Однако не все так просто. Посмотрим теперь не на жанровые принципы, а именно на культурную ситуацию 1960-х. Буйным цветом цветет постструктуралистская теория, объявляющая недоверие к метанарративам, то есть универсальным объяснительным системам обязанностью настоящего. Действительно, эти годы — время и победы, и поражения общества спектакля, они требуют такой процедуры чтения, которая не может быть связана с ригоризмом и этической однозначностью. Поэтому как раз заманчиво обращаться к исторически насквозь этическому реестру. и подрывая его принципы изнутри, и утверждая его как некую внеисторическую неизбежность, мыслимую, впрочем, культурологически, без всяких там трансцендентных отсылок.
Действительно, грехи смертные навязчиво вписаны в этом альманахе в обыденность. Именно обыденность, не больше, и не меньше. Она уже не является иллюстрацией вечной темы, а скорее травестирует сам этот прием, как в одной из новелл сладострастие откровенно связана с двусмысленностью вуайера, который, сопоставляя картины Босха с живыми сценами в городском кафе, как будто удостоверяет их единую природу. Получается, что старинный художник, беря примеры из «натуры», превращал их в зловещую семиотику запредельного. Но теперь торжествует ровно противоположная ситуация: эсхатология обмирщается и становится безобидной, в нее так же сложно поверить, как и в логику абсурдистской новеллы о гневе, где муха в супе — первое «звено» в цепочке, приводящей мир к атомной войне.

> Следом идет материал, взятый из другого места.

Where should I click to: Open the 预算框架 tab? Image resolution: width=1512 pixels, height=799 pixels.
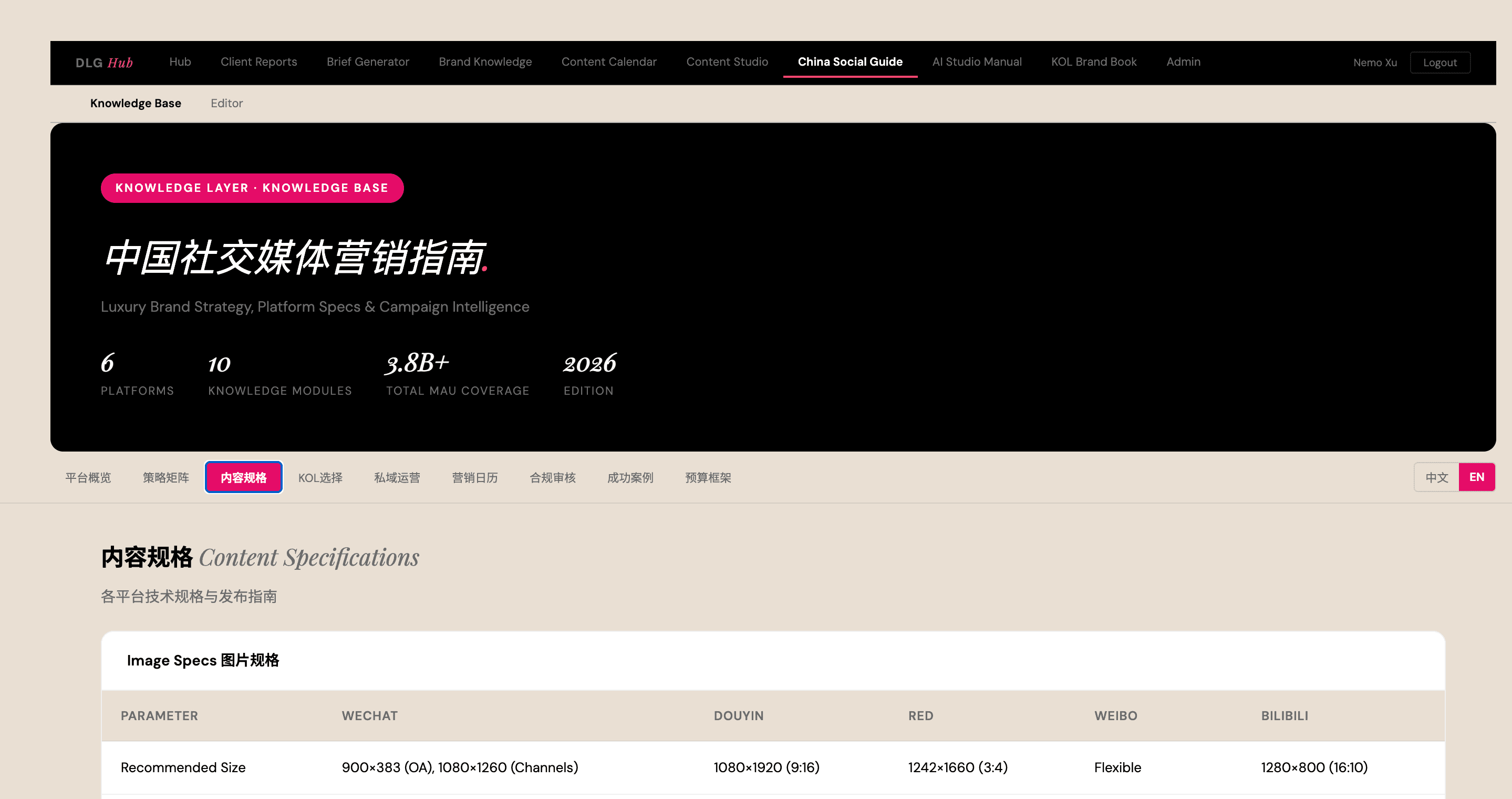[x=708, y=478]
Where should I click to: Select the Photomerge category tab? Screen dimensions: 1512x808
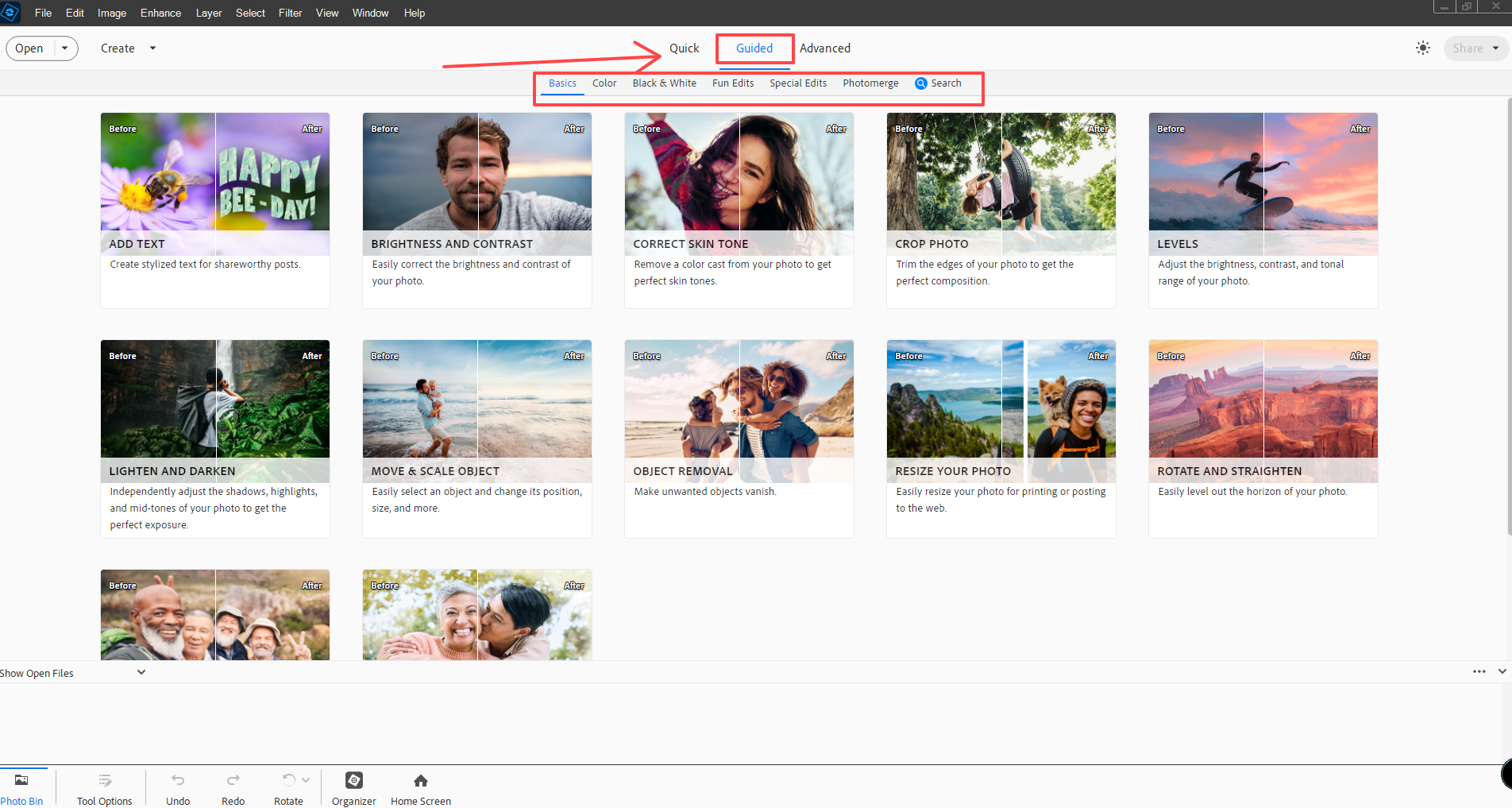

Не сговариваясь (или сговорившись?) буквально все режиссеры и поступили подобным образом. Правда, не слишком стараясь. Вроде бы такой благодатный материал, но транскрипция его сделана в большинстве случаев для галочки. Из общего ряда выбивается разве что Годар, снявший необычайно изящную, саркастически смешную и легкую для него историю, которая выгодно отличает его от итальянской части этого проекта, все же по-католически пафосно сбивающейся в какую-то совсем прямолинейную сатиру на истоки консьюмеризма. В том-то и дело, что ни моралитэ, ни сатира попросту не нужны. И так ясно, что обыденность современного мелкобуржуазного мира совершенно некомплиментарна даже в том случае, когда странным комплиментом может стать критика в его адрес. Ведь тогда придется утверждать, что такой мир чего-то и стоит за пределами теории стоимости. Но этот мир — мир пустых подобий, «Семь смертных грехов» это своевременно отразили, только вот никаким кинооткровением так и не стали, несмотря на свою заманчивую вывеску.